Toji-kan is beautifully balanced, lovely warm and hot (or room temp), with a deep ricey sweetness. The typical confected, marshmallowy notes of cheap futsushu are absent, instead flavors of chestnut, kinako, and marzipan. This is a very unique release from Hakutsuru-- a personal project from a beloved retiring toji, using ingredients far above grade for futsushu ("regular," table sake)-- and its price is incredibly competitive for the quality.
At Sunflower, I am deeply committed to small breweries but I give myself permission to flex from time to time when the argument is compelling. This is one such case. Making an excellent $18 sake available to my customers (not everyone can afford a $35 bottle, for sure!) is more important than sticking to dogma (I think!)
- Location: Nada ward, Kobe city, Hyogo Prefecture
- Grade: Futusushu
- Rice: Yamadanishiki (Hyogo)
- Polishing: 70%
- Starter: Sokujo
- Yeast: Proprietary
- ABV: 15%
- SMV: +2
- Water: medium-hard Nada Miyamizu
Only twice in Hakutsuru’s 250 year history has the company given one of their toji (master brewers) the honorific title, Toji Kan: which according to Hakutsuru awards leadership not only in brewing, but on a personal, human level among the team.
When Toji-kan Masao Nakazawa retired a few years ago, Hakutsuru said, “please, use this Hyogo Yamadanishiki and make the kind of sake you’d like to drink every day.” Instead of making an expensive Daiginjo with this top-tier rice, he made a humble futsushu. Specifically, the kind of futsushu you’d drink warm with fellow kurabito (brewery workers) at the end of a long work day. The original intent wasn't to market and sell this brew, only for the team to enjoy the single-run production, but it was so well received that Hakutsuru asked the toji's permission to reproduce it for sale in limited quantity each year.
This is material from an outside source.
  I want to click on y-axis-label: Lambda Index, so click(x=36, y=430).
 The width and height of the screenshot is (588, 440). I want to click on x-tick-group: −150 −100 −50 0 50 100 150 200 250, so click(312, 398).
Hakutsuru can't possibly make a great margin off of it-- the ingredients are too expensive. As a result, in Japan it's only sold on premise and in very select shops. It feels like a special release, unlike anything else in the Hakutsuru lineup.
Normally I would not consider a product from the largest brewery in Japan. But Toji-Kan overdelivers in a way that could only be enabled by these circumstances, and designed by a toji with nothing left to prove. A Hyogo Yamadanishiki Futsushu is a bit of a contradiction in terms: like using the best possible grapes for a cheap table wine. What's clear is that by making Toji-kan, Masao-san hoped to leave an honest legacy for the benefit of all thirsty, hardworking kurabito (and the rest of us!)